<<<<
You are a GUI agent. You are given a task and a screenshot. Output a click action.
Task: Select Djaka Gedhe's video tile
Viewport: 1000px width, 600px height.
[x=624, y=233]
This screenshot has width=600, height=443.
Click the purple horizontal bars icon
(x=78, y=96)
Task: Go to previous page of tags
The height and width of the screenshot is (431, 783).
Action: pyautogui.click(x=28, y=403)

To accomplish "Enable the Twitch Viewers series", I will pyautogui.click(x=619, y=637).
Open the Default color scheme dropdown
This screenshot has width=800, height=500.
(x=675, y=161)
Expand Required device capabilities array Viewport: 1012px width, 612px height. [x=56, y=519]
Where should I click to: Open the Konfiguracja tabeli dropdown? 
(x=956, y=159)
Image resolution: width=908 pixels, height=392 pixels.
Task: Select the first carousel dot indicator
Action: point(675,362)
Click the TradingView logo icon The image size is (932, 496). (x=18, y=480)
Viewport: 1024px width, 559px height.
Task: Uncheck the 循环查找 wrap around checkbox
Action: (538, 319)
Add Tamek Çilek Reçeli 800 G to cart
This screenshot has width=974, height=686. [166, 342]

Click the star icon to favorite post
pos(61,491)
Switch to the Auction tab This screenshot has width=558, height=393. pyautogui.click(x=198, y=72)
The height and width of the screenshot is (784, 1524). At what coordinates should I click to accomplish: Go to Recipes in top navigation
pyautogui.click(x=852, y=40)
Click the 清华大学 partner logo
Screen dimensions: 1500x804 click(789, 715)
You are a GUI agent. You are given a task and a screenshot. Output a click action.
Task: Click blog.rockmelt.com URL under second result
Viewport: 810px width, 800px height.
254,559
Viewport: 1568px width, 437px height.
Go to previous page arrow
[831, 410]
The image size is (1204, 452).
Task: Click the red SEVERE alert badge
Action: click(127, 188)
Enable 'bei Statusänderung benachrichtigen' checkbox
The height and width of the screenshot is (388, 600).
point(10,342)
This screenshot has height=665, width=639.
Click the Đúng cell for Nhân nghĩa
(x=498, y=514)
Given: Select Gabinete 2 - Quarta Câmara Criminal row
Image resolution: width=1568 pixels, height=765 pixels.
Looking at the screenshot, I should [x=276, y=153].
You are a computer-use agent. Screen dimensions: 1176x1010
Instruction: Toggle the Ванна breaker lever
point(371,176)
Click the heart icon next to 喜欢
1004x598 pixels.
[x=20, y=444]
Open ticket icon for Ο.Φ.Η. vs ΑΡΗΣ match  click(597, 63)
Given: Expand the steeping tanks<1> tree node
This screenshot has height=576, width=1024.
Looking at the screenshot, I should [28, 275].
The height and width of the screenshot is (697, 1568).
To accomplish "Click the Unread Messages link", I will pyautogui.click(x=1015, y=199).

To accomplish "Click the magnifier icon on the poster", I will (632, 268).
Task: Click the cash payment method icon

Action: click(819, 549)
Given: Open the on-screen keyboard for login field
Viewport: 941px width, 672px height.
>>>>
* [YOUR INSTRUCTIONS]: Take the records above and return, word for word, only the lines that fall from the line with "Click the star icon to favorite post" to the line with "Switch to the", both of them included.

* [YOUR RESPONSE]:
Click the star icon to favorite post
pos(61,491)
Switch to the Auction tab This screenshot has width=558, height=393. pyautogui.click(x=198, y=72)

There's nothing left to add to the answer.